**ASSIGNED TASK**
Exactly as they appear, output all of the entries.
(DATA UNDER STUDY Opens)
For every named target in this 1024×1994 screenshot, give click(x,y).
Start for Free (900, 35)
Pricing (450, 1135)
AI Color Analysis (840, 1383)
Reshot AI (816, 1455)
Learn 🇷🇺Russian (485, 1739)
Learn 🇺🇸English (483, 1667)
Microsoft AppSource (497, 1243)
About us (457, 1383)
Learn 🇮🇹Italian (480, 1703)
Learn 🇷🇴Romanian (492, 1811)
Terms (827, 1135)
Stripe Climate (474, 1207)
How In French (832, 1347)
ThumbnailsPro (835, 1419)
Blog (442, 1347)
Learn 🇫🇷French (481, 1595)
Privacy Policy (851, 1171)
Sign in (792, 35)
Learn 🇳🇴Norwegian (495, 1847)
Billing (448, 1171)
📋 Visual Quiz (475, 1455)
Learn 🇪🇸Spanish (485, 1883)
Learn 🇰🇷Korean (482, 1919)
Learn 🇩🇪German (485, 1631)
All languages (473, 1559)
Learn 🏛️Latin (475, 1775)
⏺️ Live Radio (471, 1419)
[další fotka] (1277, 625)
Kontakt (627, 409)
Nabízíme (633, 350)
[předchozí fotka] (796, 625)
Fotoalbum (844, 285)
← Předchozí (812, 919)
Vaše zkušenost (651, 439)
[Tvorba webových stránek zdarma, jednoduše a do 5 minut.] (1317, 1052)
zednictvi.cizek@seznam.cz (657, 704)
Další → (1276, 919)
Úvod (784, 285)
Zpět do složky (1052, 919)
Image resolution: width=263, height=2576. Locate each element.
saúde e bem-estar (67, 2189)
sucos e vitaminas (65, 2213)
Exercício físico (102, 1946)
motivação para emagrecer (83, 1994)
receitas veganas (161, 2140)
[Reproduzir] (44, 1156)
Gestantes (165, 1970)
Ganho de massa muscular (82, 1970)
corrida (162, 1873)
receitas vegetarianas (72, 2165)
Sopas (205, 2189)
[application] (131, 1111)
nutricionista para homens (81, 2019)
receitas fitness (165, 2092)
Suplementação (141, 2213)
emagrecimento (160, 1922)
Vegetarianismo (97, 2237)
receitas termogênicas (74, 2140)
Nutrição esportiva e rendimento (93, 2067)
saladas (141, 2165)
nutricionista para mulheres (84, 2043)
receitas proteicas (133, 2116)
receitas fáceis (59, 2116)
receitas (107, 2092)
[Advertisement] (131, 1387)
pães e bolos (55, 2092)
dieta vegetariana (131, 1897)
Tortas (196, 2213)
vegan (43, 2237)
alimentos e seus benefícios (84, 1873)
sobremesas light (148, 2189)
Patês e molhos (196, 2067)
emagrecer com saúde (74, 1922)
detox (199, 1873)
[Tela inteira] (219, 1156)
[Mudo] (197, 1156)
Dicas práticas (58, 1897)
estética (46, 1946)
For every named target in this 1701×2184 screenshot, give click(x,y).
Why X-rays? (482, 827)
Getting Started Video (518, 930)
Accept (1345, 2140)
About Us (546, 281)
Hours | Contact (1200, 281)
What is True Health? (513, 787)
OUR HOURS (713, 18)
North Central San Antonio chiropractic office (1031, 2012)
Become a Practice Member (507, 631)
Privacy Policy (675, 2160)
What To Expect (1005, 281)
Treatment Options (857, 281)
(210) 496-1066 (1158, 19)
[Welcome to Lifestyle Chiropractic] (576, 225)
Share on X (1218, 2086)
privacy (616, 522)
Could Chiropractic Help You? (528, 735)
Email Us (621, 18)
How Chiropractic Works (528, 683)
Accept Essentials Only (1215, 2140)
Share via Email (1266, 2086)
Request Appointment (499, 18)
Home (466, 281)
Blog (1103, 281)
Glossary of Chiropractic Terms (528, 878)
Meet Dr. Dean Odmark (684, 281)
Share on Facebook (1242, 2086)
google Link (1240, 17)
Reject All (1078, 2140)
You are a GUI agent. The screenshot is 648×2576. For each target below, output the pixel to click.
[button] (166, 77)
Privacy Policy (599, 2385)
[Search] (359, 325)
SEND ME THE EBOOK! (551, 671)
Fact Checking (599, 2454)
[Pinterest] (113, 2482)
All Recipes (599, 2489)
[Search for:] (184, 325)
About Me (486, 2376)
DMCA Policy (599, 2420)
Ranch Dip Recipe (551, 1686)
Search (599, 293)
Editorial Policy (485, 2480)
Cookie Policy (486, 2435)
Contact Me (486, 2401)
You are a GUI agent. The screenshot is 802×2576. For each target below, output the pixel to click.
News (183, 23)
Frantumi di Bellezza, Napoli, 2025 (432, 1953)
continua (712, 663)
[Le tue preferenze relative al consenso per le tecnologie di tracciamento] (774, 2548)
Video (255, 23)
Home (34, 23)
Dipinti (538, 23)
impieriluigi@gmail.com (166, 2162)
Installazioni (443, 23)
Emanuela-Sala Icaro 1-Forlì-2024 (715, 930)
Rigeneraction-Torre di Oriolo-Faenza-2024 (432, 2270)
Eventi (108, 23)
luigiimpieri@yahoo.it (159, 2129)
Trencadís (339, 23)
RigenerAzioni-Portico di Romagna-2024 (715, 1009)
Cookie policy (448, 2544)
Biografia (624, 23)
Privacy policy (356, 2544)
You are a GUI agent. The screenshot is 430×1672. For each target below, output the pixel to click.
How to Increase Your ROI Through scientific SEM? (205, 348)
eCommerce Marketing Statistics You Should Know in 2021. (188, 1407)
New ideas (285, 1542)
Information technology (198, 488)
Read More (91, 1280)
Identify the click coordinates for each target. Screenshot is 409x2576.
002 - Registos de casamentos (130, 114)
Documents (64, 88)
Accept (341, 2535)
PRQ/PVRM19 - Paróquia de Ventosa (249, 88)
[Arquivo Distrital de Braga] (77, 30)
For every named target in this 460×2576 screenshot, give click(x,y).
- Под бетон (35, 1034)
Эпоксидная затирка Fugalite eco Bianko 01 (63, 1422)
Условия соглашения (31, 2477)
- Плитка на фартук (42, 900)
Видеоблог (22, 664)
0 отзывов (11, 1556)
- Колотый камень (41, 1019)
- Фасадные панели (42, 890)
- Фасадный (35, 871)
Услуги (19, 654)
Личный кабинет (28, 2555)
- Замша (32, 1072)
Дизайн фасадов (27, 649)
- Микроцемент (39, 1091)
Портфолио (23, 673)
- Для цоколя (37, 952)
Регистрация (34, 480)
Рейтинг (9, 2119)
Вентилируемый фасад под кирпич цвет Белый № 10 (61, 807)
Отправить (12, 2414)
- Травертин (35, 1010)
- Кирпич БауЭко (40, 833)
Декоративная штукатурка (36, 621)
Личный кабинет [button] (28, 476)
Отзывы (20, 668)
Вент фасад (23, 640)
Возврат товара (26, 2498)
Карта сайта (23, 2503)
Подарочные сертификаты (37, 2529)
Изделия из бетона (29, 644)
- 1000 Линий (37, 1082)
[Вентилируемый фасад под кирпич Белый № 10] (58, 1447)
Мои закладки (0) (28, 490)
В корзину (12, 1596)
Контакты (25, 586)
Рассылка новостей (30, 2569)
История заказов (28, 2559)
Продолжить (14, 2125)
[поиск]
(DATA UNDER STUDY Closes)
**SOLUTION TO THIS PROBLEM**
For every named target in this 1024×1994 screenshot, give click(x,y).
Start for Free (900, 35)
Pricing (450, 1135)
AI Color Analysis (840, 1383)
Reshot AI (816, 1455)
Learn 🇷🇺Russian (485, 1739)
Learn 🇺🇸English (483, 1667)
Microsoft AppSource (497, 1243)
About us (457, 1383)
Learn 🇮🇹Italian (480, 1703)
Learn 🇷🇴Romanian (492, 1811)
Terms (827, 1135)
Stripe Climate (474, 1207)
How In French (832, 1347)
ThumbnailsPro (835, 1419)
Blog (442, 1347)
Learn 🇫🇷French (481, 1595)
Privacy Policy (851, 1171)
Sign in (792, 35)
Learn 🇳🇴Norwegian (495, 1847)
Billing (448, 1171)
📋 Visual Quiz (475, 1455)
Learn 🇪🇸Spanish (485, 1883)
Learn 🇰🇷Korean (482, 1919)
Learn 🇩🇪German (485, 1631)
All languages (473, 1559)
Learn 🏛️Latin (475, 1775)
⏺️ Live Radio (471, 1419)
[další fotka] (1277, 625)
Kontakt (627, 409)
Nabízíme (633, 350)
[předchozí fotka] (796, 625)
Fotoalbum (844, 285)
← Předchozí (812, 919)
Vaše zkušenost (651, 439)
[Tvorba webových stránek zdarma, jednoduše a do 5 minut.] (1317, 1052)
zednictvi.cizek@seznam.cz (657, 704)
Další → (1276, 919)
Úvod (784, 285)
Zpět do složky (1052, 919)
Image resolution: width=263, height=2576. Locate each element.
saúde e bem-estar (67, 2189)
sucos e vitaminas (65, 2213)
Exercício físico (102, 1946)
motivação para emagrecer (83, 1994)
receitas veganas (161, 2140)
[Reproduzir] (44, 1156)
Gestantes (165, 1970)
Ganho de massa muscular (82, 1970)
corrida (162, 1873)
receitas vegetarianas (72, 2165)
Sopas (205, 2189)
[application] (131, 1111)
nutricionista para homens (81, 2019)
receitas fitness (165, 2092)
Suplementação (141, 2213)
emagrecimento (160, 1922)
Vegetarianismo (97, 2237)
receitas termogênicas (74, 2140)
Nutrição esportiva e rendimento (93, 2067)
saladas (141, 2165)
nutricionista para mulheres (84, 2043)
receitas proteicas (133, 2116)
receitas fáceis (59, 2116)
receitas (107, 2092)
[Advertisement] (131, 1387)
pães e bolos (55, 2092)
dieta vegetariana (131, 1897)
Tortas (196, 2213)
vegan (43, 2237)
alimentos e seus benefícios (84, 1873)
sobremesas light (148, 2189)
Patês e molhos (196, 2067)
emagrecer com saúde (74, 1922)
detox (199, 1873)
[Tela inteira] (219, 1156)
[Mudo] (197, 1156)
Dicas práticas (58, 1897)
estética (46, 1946)
For every named target in this 1701×2184 screenshot, give click(x,y).
Why X-rays? (482, 827)
Getting Started Video (518, 930)
Accept (1345, 2140)
About Us (546, 281)
Hours | Contact (1200, 281)
What is True Health? (513, 787)
OUR HOURS (713, 18)
North Central San Antonio chiropractic office (1031, 2012)
Become a Practice Member (507, 631)
Privacy Policy (675, 2160)
What To Expect (1005, 281)
Treatment Options (857, 281)
(210) 496-1066 (1158, 19)
[Welcome to Lifestyle Chiropractic] (576, 225)
Share on X (1218, 2086)
privacy (616, 522)
Could Chiropractic Help You? (528, 735)
Email Us (621, 18)
How Chiropractic Works (528, 683)
Accept Essentials Only (1215, 2140)
Share via Email (1266, 2086)
Request Appointment (499, 18)
Home (466, 281)
Blog (1103, 281)
Glossary of Chiropractic Terms (528, 878)
Meet Dr. Dean Odmark (684, 281)
Share on Facebook (1242, 2086)
google Link (1240, 17)
Reject All (1078, 2140)
You are a GUI agent. The screenshot is 648×2576. For each target below, output the pixel to click.
[button] (166, 77)
Privacy Policy (599, 2385)
[Search] (359, 325)
SEND ME THE EBOOK! (551, 671)
Fact Checking (599, 2454)
[Pinterest] (113, 2482)
All Recipes (599, 2489)
[Search for:] (184, 325)
About Me (486, 2376)
DMCA Policy (599, 2420)
Ranch Dip Recipe (551, 1686)
Search (599, 293)
Editorial Policy (485, 2480)
Cookie Policy (486, 2435)
Contact Me (486, 2401)
You are a GUI agent. The screenshot is 802×2576. For each target below, output the pixel to click.
News (183, 23)
Frantumi di Bellezza, Napoli, 2025 (432, 1953)
continua (712, 663)
[Le tue preferenze relative al consenso per le tecnologie di tracciamento] (774, 2548)
Video (255, 23)
Home (34, 23)
Dipinti (538, 23)
impieriluigi@gmail.com (166, 2162)
Installazioni (443, 23)
Emanuela-Sala Icaro 1-Forlì-2024 (715, 930)
Rigeneraction-Torre di Oriolo-Faenza-2024 (432, 2270)
Eventi (108, 23)
luigiimpieri@yahoo.it (159, 2129)
Trencadís (339, 23)
RigenerAzioni-Portico di Romagna-2024 (715, 1009)
Cookie policy (448, 2544)
Biografia (624, 23)
Privacy policy (356, 2544)
You are a GUI agent. The screenshot is 430×1672. For each target below, output the pixel to click.
How to Increase Your ROI Through scientific SEM? (205, 348)
eCommerce Marketing Statistics You Should Know in 2021. (188, 1407)
New ideas (285, 1542)
Information technology (198, 488)
Read More (91, 1280)
Identify the click coordinates for each target. Screenshot is 409x2576.
002 - Registos de casamentos (130, 114)
Documents (64, 88)
Accept (341, 2535)
PRQ/PVRM19 - Paróquia de Ventosa (249, 88)
[Arquivo Distrital de Braga] (77, 30)
For every named target in this 460×2576 screenshot, give click(x,y).
- Под бетон (35, 1034)
Эпоксидная затирка Fugalite eco Bianko 01 (63, 1422)
Условия соглашения (31, 2477)
- Плитка на фартук (42, 900)
Видеоблог (22, 664)
0 отзывов (11, 1556)
- Колотый камень (41, 1019)
- Фасадные панели (42, 890)
- Фасадный (35, 871)
Услуги (19, 654)
Личный кабинет (28, 2555)
- Замша (32, 1072)
Дизайн фасадов (27, 649)
- Микроцемент (39, 1091)
Портфолио (23, 673)
- Для цоколя (37, 952)
Регистрация (34, 480)
Рейтинг (9, 2119)
Вентилируемый фасад под кирпич цвет Белый № 10 (61, 807)
Отправить (12, 2414)
- Травертин (35, 1010)
- Кирпич БауЭко (40, 833)
Декоративная штукатурка (36, 621)
Личный кабинет [button] (28, 476)
Отзывы (20, 668)
Вент фасад (23, 640)
Возврат товара (26, 2498)
Карта сайта (23, 2503)
Подарочные сертификаты (37, 2529)
Изделия из бетона (29, 644)
- 1000 Линий (37, 1082)
[Вентилируемый фасад под кирпич Белый № 10] (58, 1447)
Мои закладки (0) (28, 490)
В корзину (12, 1596)
Контакты (25, 586)
Рассылка новостей (30, 2569)
История заказов (28, 2559)
Продолжить (14, 2125)
[поиск]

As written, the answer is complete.